#### Try it:
Below are the records; return exactly the lines from the one with "Screen dimensions: 819x1456" through the final line, both included, minus any pictures.

#### Data records:

== Segment start ==

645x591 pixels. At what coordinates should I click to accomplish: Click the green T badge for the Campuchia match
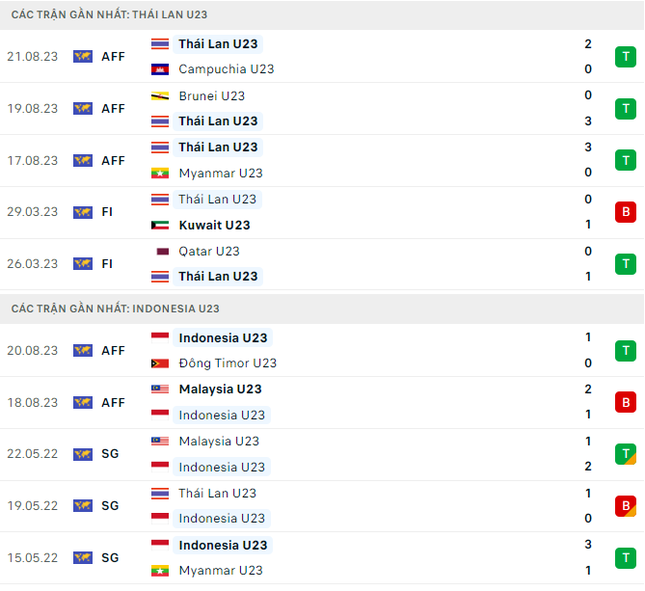click(x=625, y=56)
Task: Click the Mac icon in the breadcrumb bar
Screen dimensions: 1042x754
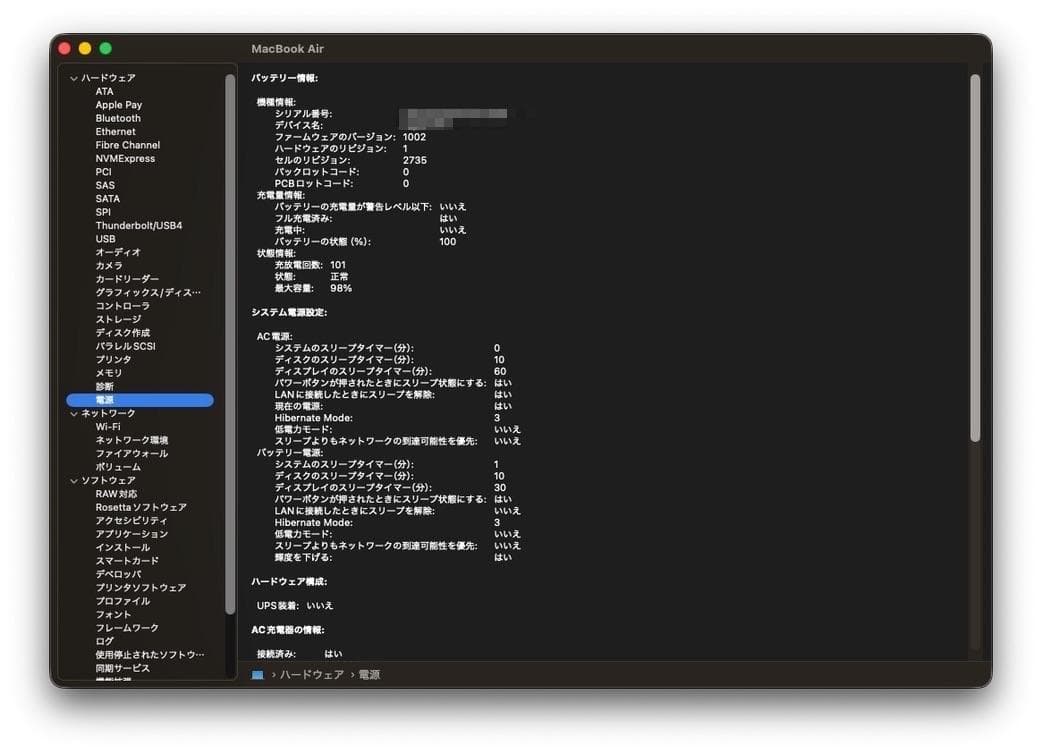Action: [259, 674]
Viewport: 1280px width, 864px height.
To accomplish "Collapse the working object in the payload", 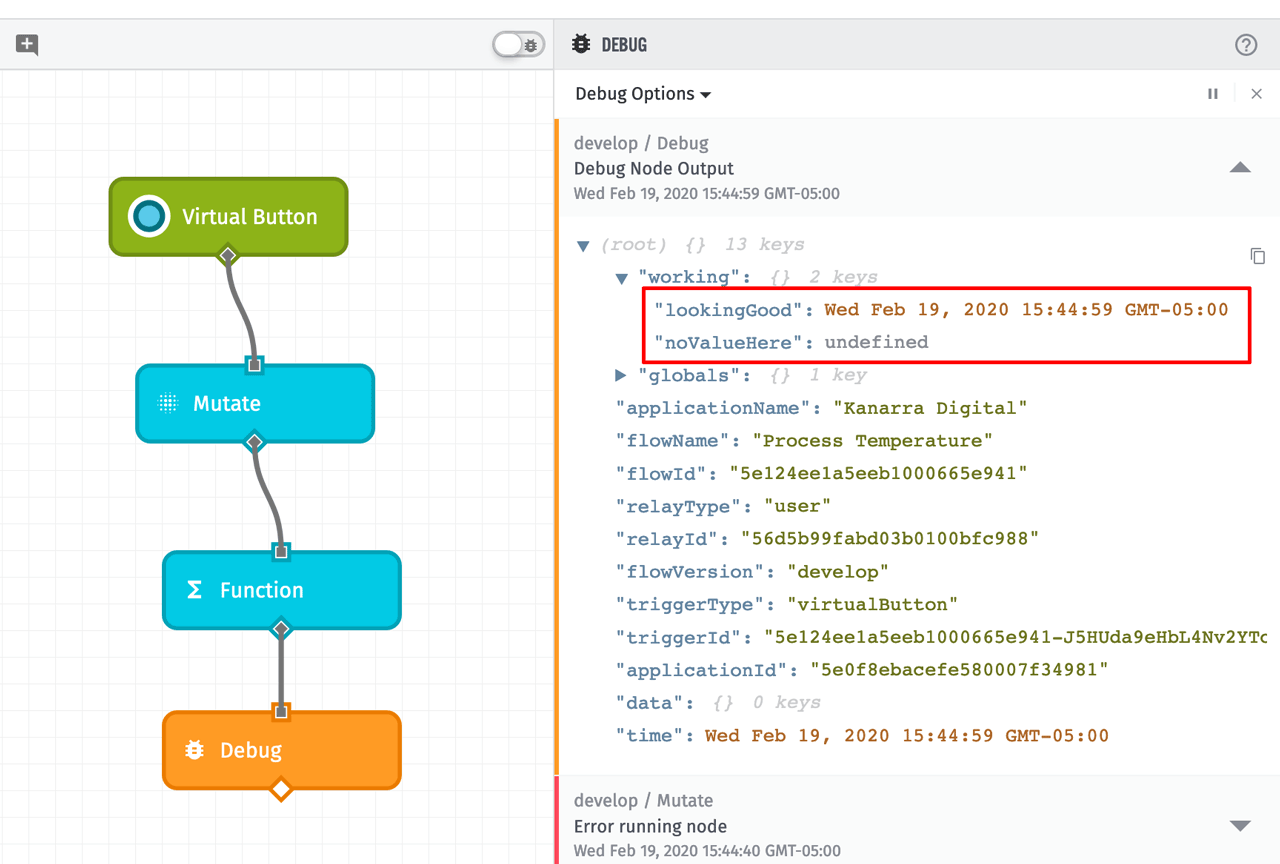I will [x=621, y=277].
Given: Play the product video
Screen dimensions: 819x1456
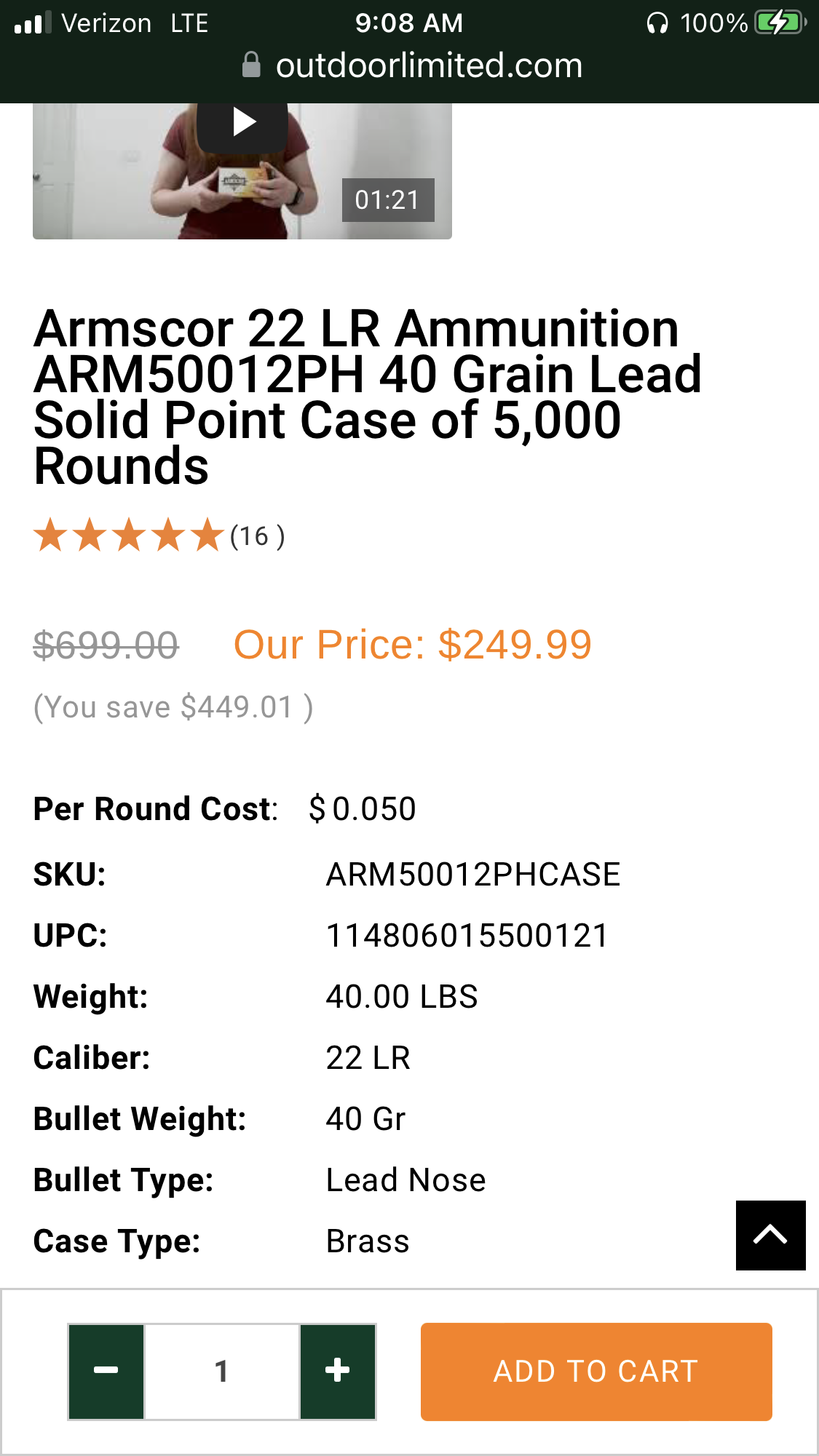Looking at the screenshot, I should [x=243, y=124].
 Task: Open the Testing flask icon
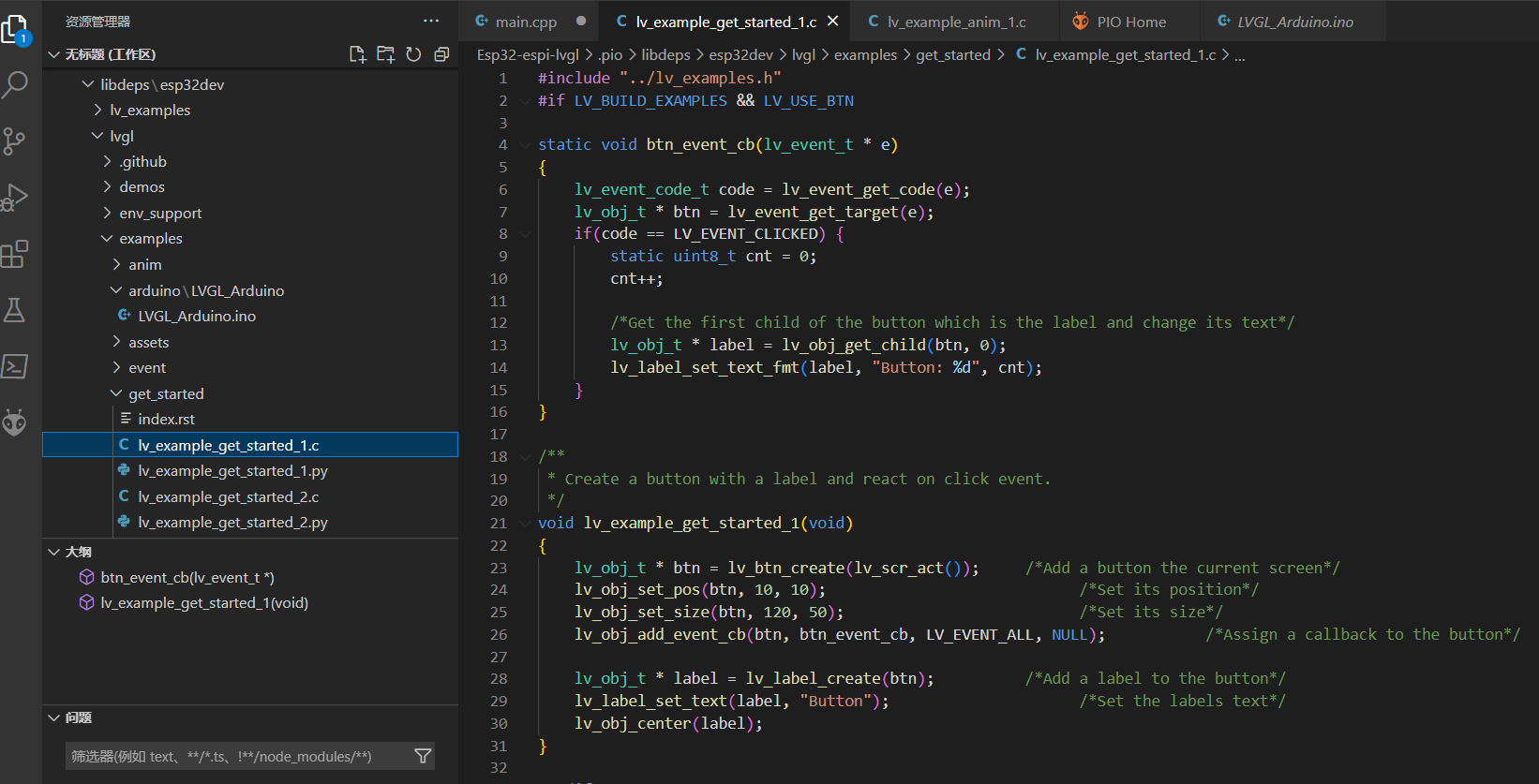pyautogui.click(x=15, y=310)
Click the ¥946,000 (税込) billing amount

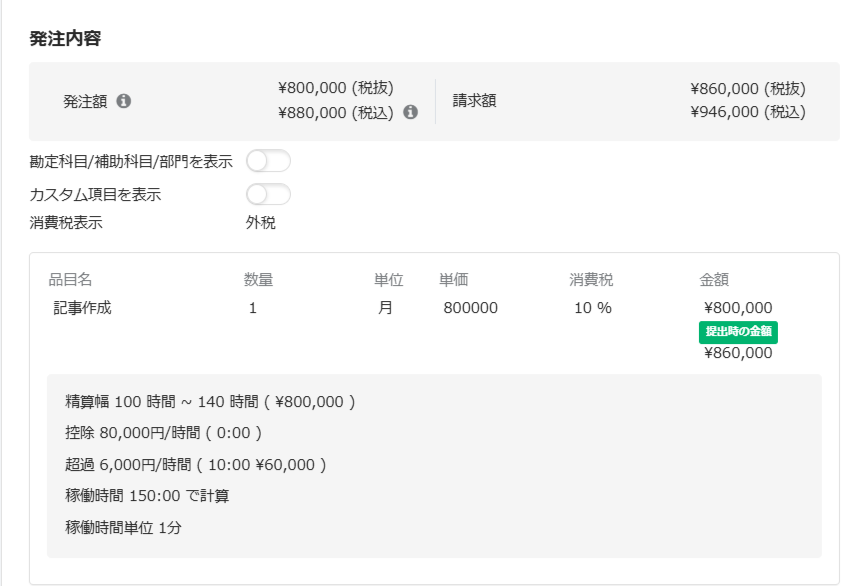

== Segment end ==

#### Reply:
Screen dimensions: 819x1456
Looking at the screenshot, I should [x=243, y=124].
 Task: Open the Testing flask icon
pyautogui.click(x=15, y=310)
Click the ¥946,000 (税込) billing amount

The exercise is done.